Damski bokser to ja!

Stwierdzenie, że przemoc fizyczna w naszej rodzinie była zawsze obecna byłaby dużą przesadą. Ale kilka incydentów się zdarzyło…

W pierwszym roku małżeństwa oberwałem dzbankiem do herbaty i złapałem w locie półlitrową filiżankę z arcorocu. Później skończyło się rzucanie naczyniami, a zaczęły „rękoczyny”. Nie miało to nigdy jakiegoś charakteru bójki, raczej chwilowego wybuchu. _PM_ się zamachnęła, ja się zasłoniłem, ona się uderzyła o mój „blok”. Ewentualnie przytrzymałem chwilę jej ręce, kiedy podnosiła je do kolejnego ciosu. Zdarzyło się, że miała siniak na spodzie przedramienia (tam, gdzie się natknęła na moje przedramię). Nigdy nie robiliśmy z tego specjalnej sprawy. Mi się w końcu nic nie stało, ona się rozładowała… Zazwyczaj po chwili było lepiej i można było wrócić do rozmowy. Albo po kilku godzinach.

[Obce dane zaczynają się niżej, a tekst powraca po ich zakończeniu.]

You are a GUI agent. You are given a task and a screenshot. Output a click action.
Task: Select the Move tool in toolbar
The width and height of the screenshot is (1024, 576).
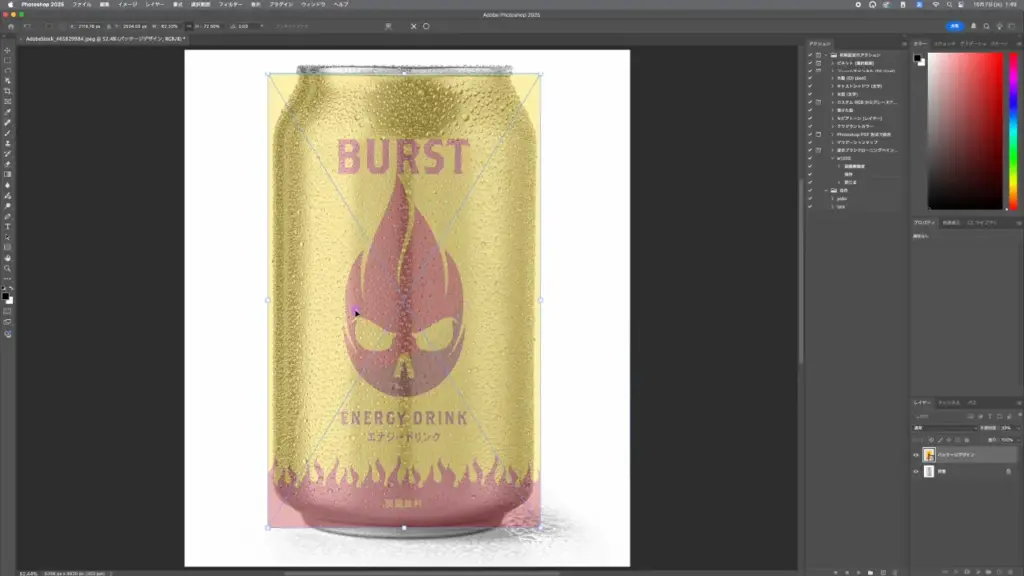coord(7,50)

Boks to sztuka walki – atak i obrona. Co prawda w ataku nie miałem żadnych osiągnięć, ale w obronie byłem niezły. Tak zasłużyłem na miano damskiego boksera.

Jednak im dalej od tych wydarzeń, tym bardziej one rosną. Z czasem „dosłużyłem” się, oprócz wielu innych łatek, również etykietki fizycznego agresora. Później poinformowano o tym dzieci i sądy. Nikt nigdy nie potwierdził tego w żaden sposób, nie zostało to tym bardziej udowodnione. Ale ciągłe rzucanie błotem powoduje, że coś się zawsze przyklei. Jak z tym można walczyć? Gdyby zostało złożone doniesienie na policji, można by coś wyjaśniać. Gdyby był pozew w sądzie, można by się bronić. A tak? Krążyć wśród znajomych i dopytywać, komu to zostało opowiedziane? Dać ogłoszenie w prasie?

Ta i wiele podobnych sytuacji czy wątpliwości skłoniły mnie do pisania tego blogu. Do tej pory unikałem mówienia o tych sprawach licząc, że pewna uległość i pokora pomogą doprowadzić do porozumienia. Ale tak się nie stało, a moje dzieci wyrastają w kłamstwie na mój temat. To mnie boli najbardziej i nie mogę się z tym pogodzić. Czy mój blog – pisany po prawie ośmiu latach milczenia – coś zmieni? Nie wiem, ale chcę spróbować…

GD Star Rating
loading...
Ten wpis został opublikowany w kategorii historia, siła stereotypu, mężczyźni i kobiety, przemoc i oznaczony tagami , , , , . Dodaj zakładkę do bezpośredniego odnośnika.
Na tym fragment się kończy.